It pointed to Max first "You are a hipster bitch, that alone is reason enough for you to be in real hell, but you died in such brutal fashion that we decided to give you a break and put you in this hell. Hell-lite if you will. Your soul already belongs to this place, I have no use in bartering you.

It then pointed to me

"You have absolutely 0 redeeming qualities about you. The only reason you ended up here is because purgatory is full at the moment. Neither hell wants you. You get to spend the rest of eternity in blandness and neutrality."

It pointed to Gordon last

"But you.....you are one of the most powerful saucerers we've had here. The last one that was anywhere near your caliber was over 600 years ago. The souls of saucerers are as good as gold. What are your requests?"
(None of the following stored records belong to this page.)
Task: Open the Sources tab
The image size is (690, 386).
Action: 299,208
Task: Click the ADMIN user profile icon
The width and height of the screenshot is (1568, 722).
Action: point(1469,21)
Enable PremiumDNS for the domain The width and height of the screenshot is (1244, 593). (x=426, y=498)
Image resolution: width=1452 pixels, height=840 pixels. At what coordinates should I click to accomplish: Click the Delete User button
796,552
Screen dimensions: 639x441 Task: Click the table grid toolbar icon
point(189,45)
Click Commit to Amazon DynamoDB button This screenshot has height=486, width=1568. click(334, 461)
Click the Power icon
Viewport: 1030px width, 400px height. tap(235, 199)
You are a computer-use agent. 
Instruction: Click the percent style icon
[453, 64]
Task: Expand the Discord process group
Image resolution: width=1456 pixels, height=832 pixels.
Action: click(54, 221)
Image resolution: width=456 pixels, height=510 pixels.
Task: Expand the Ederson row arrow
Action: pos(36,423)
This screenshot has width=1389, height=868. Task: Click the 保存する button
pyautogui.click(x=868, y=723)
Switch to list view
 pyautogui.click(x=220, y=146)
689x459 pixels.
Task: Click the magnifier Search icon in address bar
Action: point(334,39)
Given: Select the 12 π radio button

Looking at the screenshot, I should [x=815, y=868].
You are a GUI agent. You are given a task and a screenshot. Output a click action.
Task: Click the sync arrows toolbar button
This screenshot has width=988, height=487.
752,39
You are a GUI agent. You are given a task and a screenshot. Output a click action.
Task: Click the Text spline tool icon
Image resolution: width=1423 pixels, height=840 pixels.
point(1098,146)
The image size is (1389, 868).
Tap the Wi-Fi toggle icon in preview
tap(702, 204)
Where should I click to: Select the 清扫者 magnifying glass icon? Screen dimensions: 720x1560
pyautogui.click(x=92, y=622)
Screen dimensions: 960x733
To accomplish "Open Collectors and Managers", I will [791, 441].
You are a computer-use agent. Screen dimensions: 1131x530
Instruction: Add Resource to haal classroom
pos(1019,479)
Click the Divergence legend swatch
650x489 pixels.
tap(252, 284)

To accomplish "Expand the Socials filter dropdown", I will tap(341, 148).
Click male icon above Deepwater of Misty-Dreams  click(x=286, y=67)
Gordon steeled his heart and spoke to the being "Us three are sent back to Earth and you give me the power needed to defeat the Beast."

"I can send two of you, and I can give you the power you need. But I will send all three of you."

"Well, then my soul stays with me" Gordon said

"WAIT WAIT....i'll stay here." Max said

"What?" I asked her

"I'll stay here. I don't wanna go back up. There's no point without Cholera."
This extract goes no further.